Ma forse intende che quello stile di vita, avrebbe potuto essere la causa, che ha compromesso la mia salute?
No, non mi drogo e non mi sarei mai drogata. E non sono una fanatica del libero amore. Non ci tengo a prendere un sacco di malattie."

"Bene, le spiego.
Il suo appuntamento era fissato da tempo e i suoi genitori lo sapevano.
Mi hanno telefonato, raccontando che lei era una strana, una ribelle e mi hanno 'intimato', di bloccarla qui, non lasciarla andare, se non erano già qui, anche loro.

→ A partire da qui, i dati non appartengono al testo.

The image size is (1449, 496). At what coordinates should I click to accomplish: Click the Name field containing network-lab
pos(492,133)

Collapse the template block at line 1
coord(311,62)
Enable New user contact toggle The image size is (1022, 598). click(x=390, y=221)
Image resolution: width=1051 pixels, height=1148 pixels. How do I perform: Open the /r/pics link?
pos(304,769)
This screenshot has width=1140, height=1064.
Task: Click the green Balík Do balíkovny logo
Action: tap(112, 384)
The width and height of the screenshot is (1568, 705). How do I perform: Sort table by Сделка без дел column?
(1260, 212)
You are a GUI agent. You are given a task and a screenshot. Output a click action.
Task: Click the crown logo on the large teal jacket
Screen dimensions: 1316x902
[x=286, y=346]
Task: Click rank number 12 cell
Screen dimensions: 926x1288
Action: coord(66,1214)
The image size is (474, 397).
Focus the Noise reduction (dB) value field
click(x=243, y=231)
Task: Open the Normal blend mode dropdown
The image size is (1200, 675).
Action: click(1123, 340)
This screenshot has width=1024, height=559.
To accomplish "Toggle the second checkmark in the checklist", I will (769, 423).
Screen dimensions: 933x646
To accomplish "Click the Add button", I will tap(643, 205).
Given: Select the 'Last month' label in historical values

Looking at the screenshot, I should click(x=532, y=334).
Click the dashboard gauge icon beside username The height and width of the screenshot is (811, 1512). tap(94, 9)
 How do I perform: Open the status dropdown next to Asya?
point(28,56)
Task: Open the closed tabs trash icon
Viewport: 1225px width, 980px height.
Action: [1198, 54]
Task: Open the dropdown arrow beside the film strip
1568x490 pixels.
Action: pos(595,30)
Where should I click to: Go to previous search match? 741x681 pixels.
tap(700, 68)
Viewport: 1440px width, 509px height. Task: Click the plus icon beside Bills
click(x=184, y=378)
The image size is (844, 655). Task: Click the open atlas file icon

Volevano venire al mio studio, oggi, e portarla via di forza. Mi hanno raccontato un sacco di schifezze su di lei. Dicendo che dovevano toglierla dalla strada e che era una drogata. 'Ordinandomi' di collaborare con loro, in questo rapimento.

Era surreale.
In un primo momento li ho mandati al diavolo, ma mi hanno tormentato. Quindi ho finto condiscendenza e ho spostato qui il suo appuntamento.

E ora, che vi vedo in faccia, capisco di avere fatto bene."
Il professore volle sapere cosa era accaduto. Fu accontentato. Era molto soddisfatto.

"In questo momento, i suoi sono là in agguato, vicino al mio studio, lo sa?
Pazzesco. Mai capitata una roba del genere.
Hanno rischiato di avvilirla pericolosamente. Purtroppo non tutti superano il totale sfinimento dopo l'operazione. E se sono trattati come lei, addio voglia di combattere.

Comunque, mi ha chiesto di sapere cosa l'aspetta.

La sicurezza matematica di non soccombere alla malattia arriva solo dopo 7 anni.
Ma lei ha superato l'operazione. Non ha avuto alcun aiuto, nemmeno di antibiotici e vitamine, perché si è ritenuto che giovassero al male e non a lei.